High-altitude mountain regions are one of our most pristine environments, often with historically small impacts from air pollution, but at risk of being disproportionately impacted by climate change.
We focus on three mountainous regions:
- The Scandinavian mountains,
- The Guadarrama Mountains, and
- The Pyrenees.
Here, we will study the impact of drivers of change such as future climate change, increased incidences of wild fires, emissions from new shipping routes in the Arctic as ice sheets are melting, human impacts on land use and management practices (such as reindeer grazing) and air pollution.
Main objective(s) of the project
The aim of this project is to develop future scenarios for decision-makers and end users of ecosystem services to enable enlightened decisions for adaptation and policy on local and regional scales. The scenarios will represent possible developments until the 2050s.
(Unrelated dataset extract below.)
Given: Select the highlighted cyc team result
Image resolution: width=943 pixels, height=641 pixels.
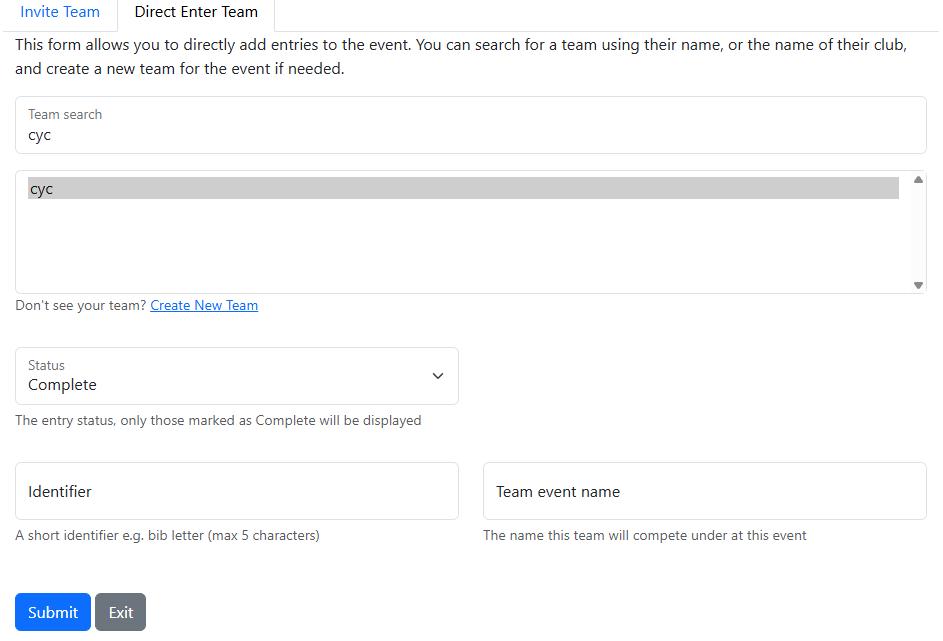Looking at the screenshot, I should pyautogui.click(x=462, y=189).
Main activities to be implemented:
- Simulate the changes in climate, nitrogen deposition and exposure to ozone in mountain ecosystems as a consequence of greenhouse gas and air pollution emission scenarios.
- Modell the effect of the mountain ecosystems in the Scandinavian, French and Spanish study areas in response to the developed climate and air pollution (AP) scenarios.
- Develop a web-based planning tool where local stakeholders in each region can explore the project results to understand how scenarios of climate change, air pollution and policy development will affect the ecosystems.
Local stakeholders will be involved through workshops. On the Global and European scales we will participate in meetings by networks bridging between the scientific and the policy communities, e.g. AMAP, UNECE, CLRTAP HTAP.
The project is coordinated by the Swedish Meteorological and Hydrological Institute, SMHI, Sweden.
Project participants from:
- Swedish Meteorological and Hydrological Institute, SMHI, Norrköping, Sweden
- CIEMAT, Madrid, Spain
- FMI, Helsinki, Finland
- INERIS, Verneuil el Halatte, France
- Lund University, Lund, Sweden Senckenberggesellschaft für Naturforschung, Frankfurt am Main, Germany
The project will be active 2019-2022.